Mantén la distancia, dijo el guía, repetidamente
La norma, repetida con firmeza y a menudo, es mantenerse a unos tres metros de los monos. Esto los protege: comparten bastante de nuestra biología como para contagiarse de nuestras enfermedades, y un bosque con unos pocos miles de animales no puede permitirse un brote de gripe. También, señaló secamente nuestro guía, te protege a ti, porque un colobo que decide que tu hombro es una percha útil no es un souvenir que quieras.
Lia, que tiene más disciplina que yo, mantuvo la distancia escrupulosamente. Yo estaba encuadrando una foto de un joven cuando su madre se movió por una rama justo encima de mí, tan cerca que sentí moverse las hojas, y comprendí que la regla de los tres metros es más aspiración que garantía cuando los monos no la han aceptado. Nadie tocó a nadie. Pero bajé la cámara y me limité a mirar a partir de entonces, que de todos modos era mejor.
La pasarela por el bosque ahogado
Más allá del sendero de los colobos, una pasarela de madera se adentra en un manglar al borde de la bahía de Chwaka, y esta fue la parte que se me quedó grabada.
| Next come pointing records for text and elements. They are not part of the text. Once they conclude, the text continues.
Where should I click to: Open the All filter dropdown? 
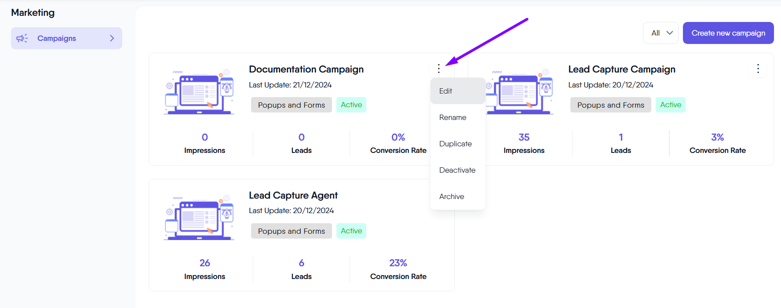point(661,33)
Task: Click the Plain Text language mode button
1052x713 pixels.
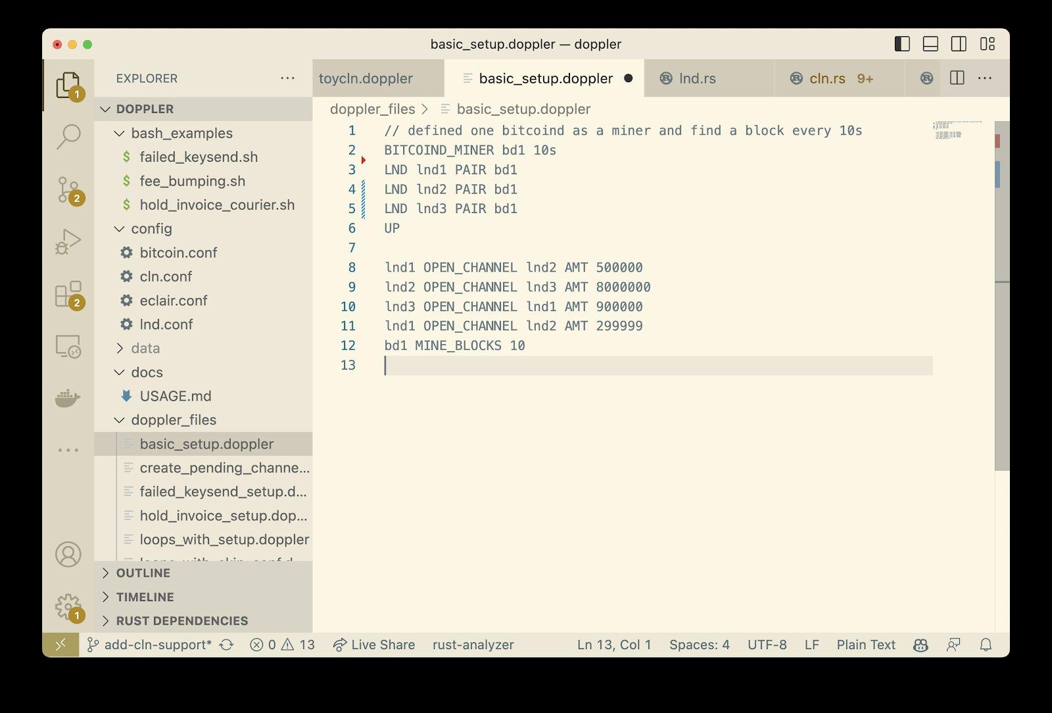Action: [865, 645]
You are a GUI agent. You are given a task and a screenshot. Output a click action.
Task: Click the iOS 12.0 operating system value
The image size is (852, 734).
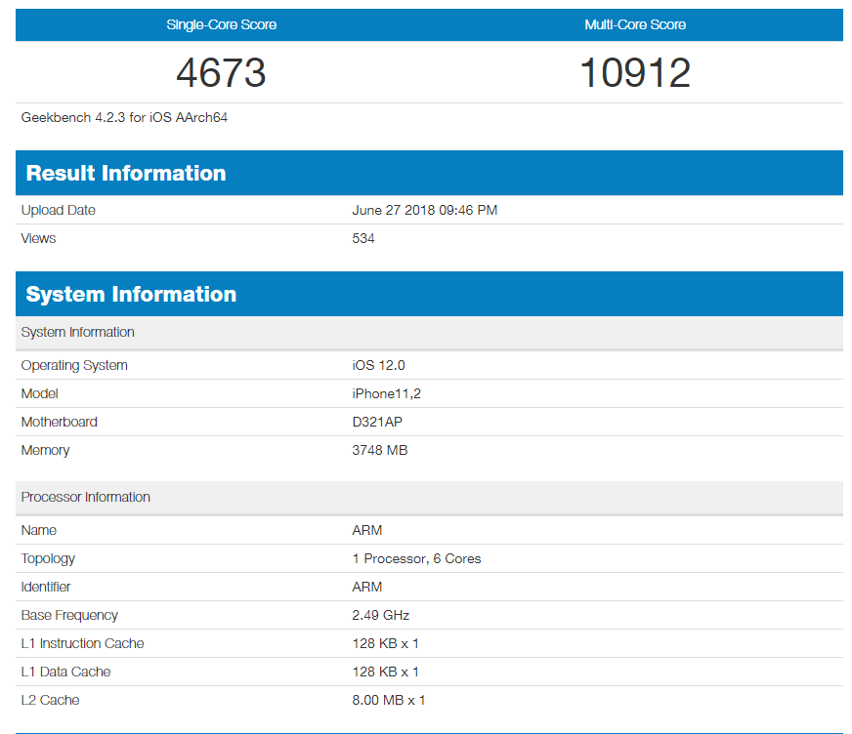point(378,365)
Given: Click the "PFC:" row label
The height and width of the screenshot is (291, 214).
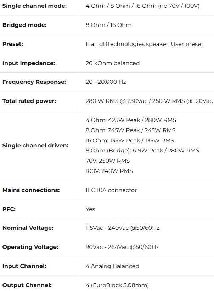Looking at the screenshot, I should 9,209.
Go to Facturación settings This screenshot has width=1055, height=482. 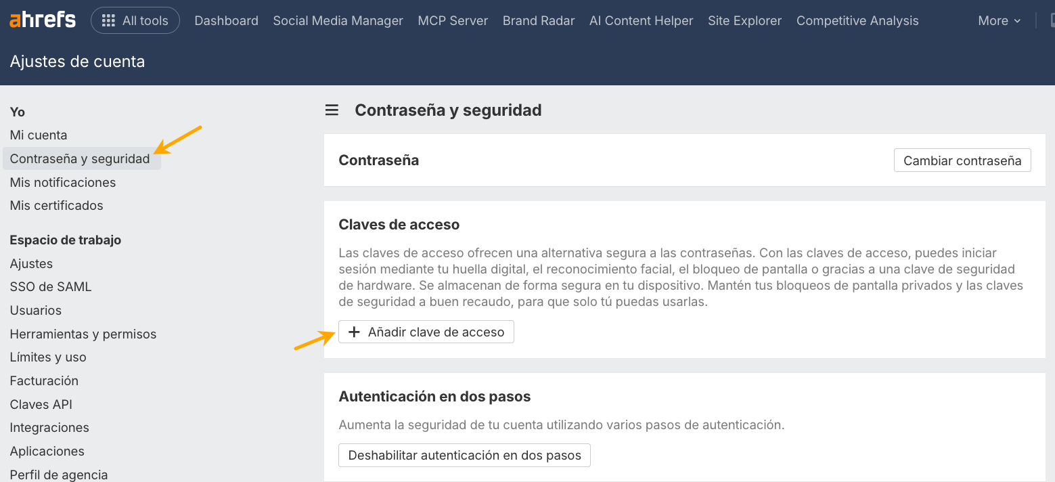(x=43, y=380)
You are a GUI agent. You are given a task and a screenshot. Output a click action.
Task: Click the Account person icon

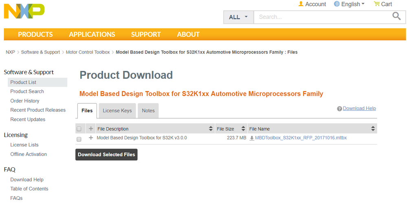coord(301,4)
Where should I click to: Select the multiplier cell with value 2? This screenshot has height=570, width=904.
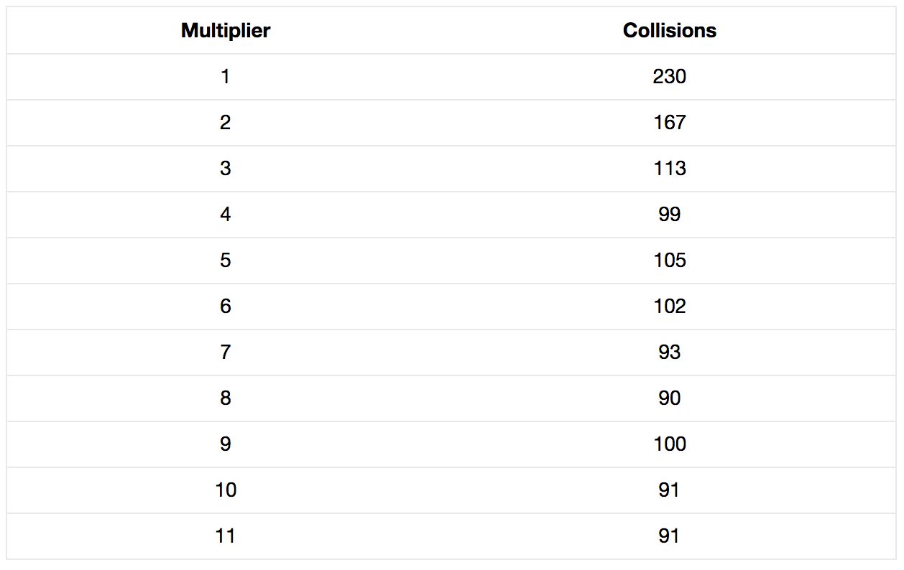pos(226,123)
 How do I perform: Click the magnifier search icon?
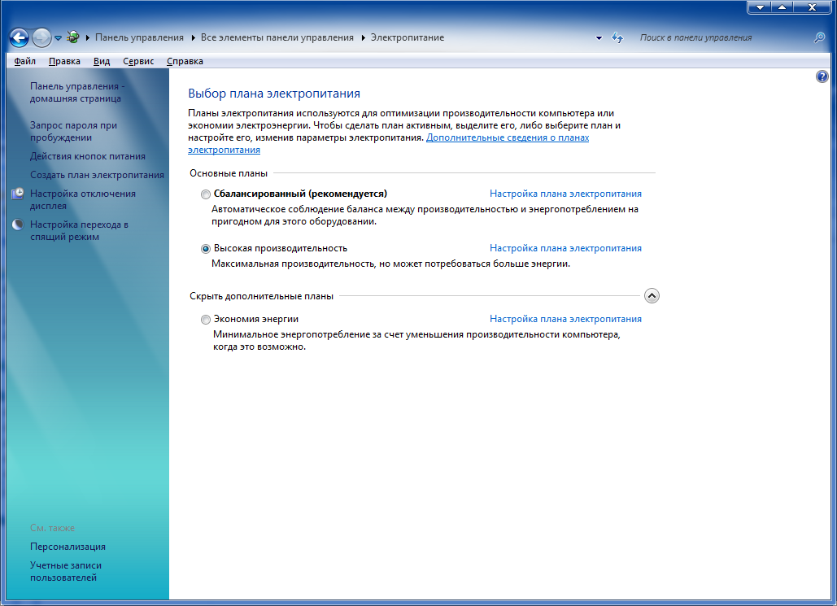[x=819, y=37]
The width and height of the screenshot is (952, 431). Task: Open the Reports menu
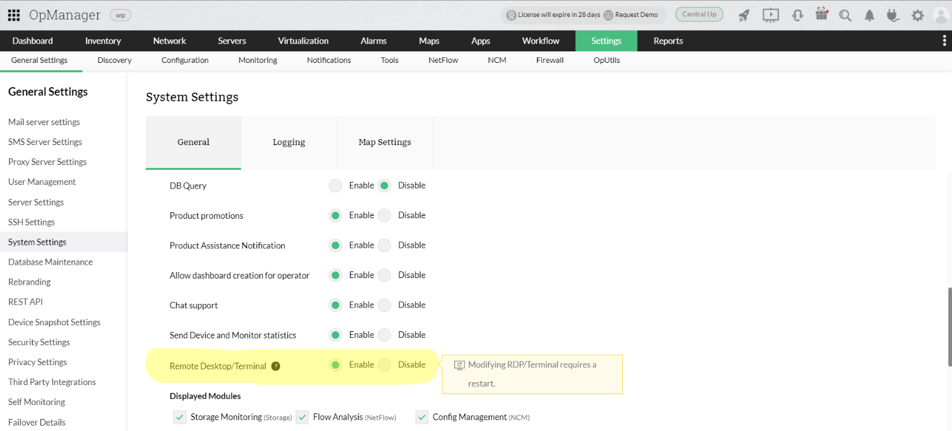coord(668,41)
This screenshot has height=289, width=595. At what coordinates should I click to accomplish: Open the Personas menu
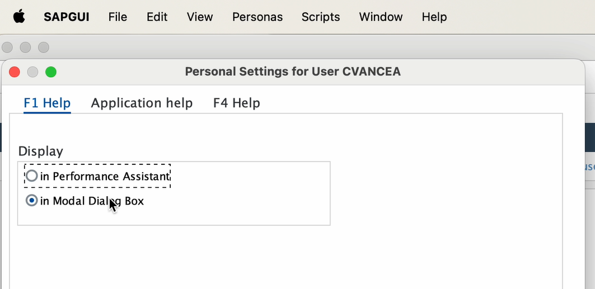click(257, 17)
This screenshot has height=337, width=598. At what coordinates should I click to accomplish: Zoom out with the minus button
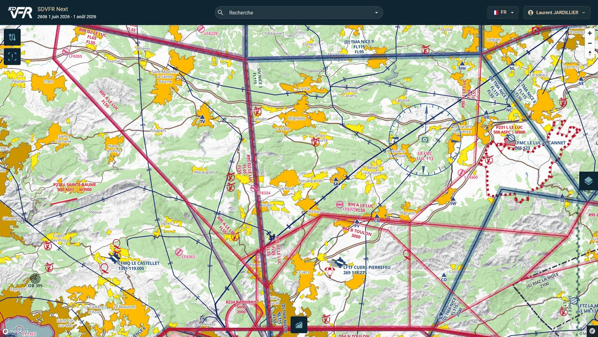pyautogui.click(x=589, y=43)
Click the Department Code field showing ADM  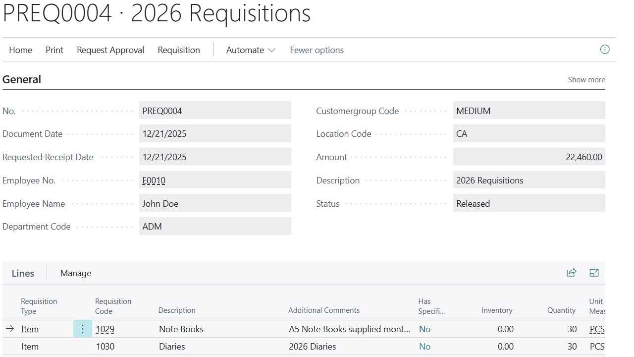(x=215, y=226)
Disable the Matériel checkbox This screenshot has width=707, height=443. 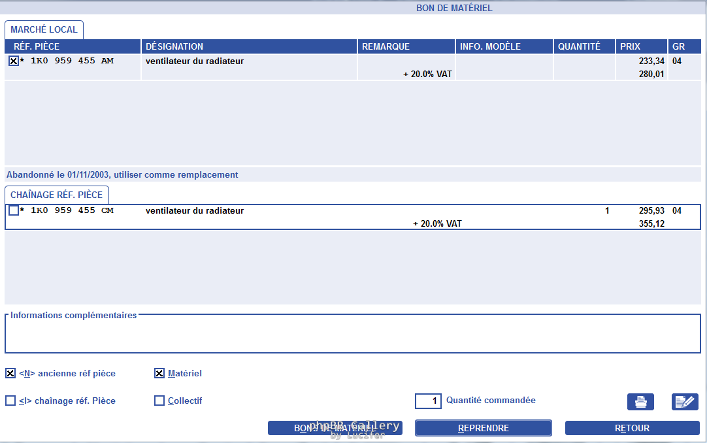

Los manglares se inundan y se vacían con la marea dos veces al día, así que la misma pasarela cruza barro seco por la mañana y un bosque mareal poco profundo por la tarde, con los árboles de pie sobre su maraña de raíces zancudas en agua salada.
La recorrimos cerca de la pleamar, con el agua deslizándose en silencio entre las raíces y pequeños cangrejos y peces saltarines del fango ocupándose de sus asuntos anfibios bajo los tablones. Un manglar es uno de esos paisajes que no parece nada hasta que lo entiendes, y entonces parece todo: vivero, defensa costera, almacén de carbono, el límite literal entre la tierra y el océano. De pie en aquella penumbra verde, con la marea haciendo su lento trabajo, pensé que quizá fuera lo más calladamente impresionante de toda la isla. Las playas no te hacen pensar. Esto sí.
Cuándo ir: de junio a octubre, la larga estación seca, para senderos fáciles y monos activos en las mañanas más frescas. Ve temprano: los colobos se ven mejor justo después del amanecer, y el bosque al mediodía es húmedo como un baño turco. Reserva media jornada y combínalo con las playas de la costa este que habrás atravesado para llegar.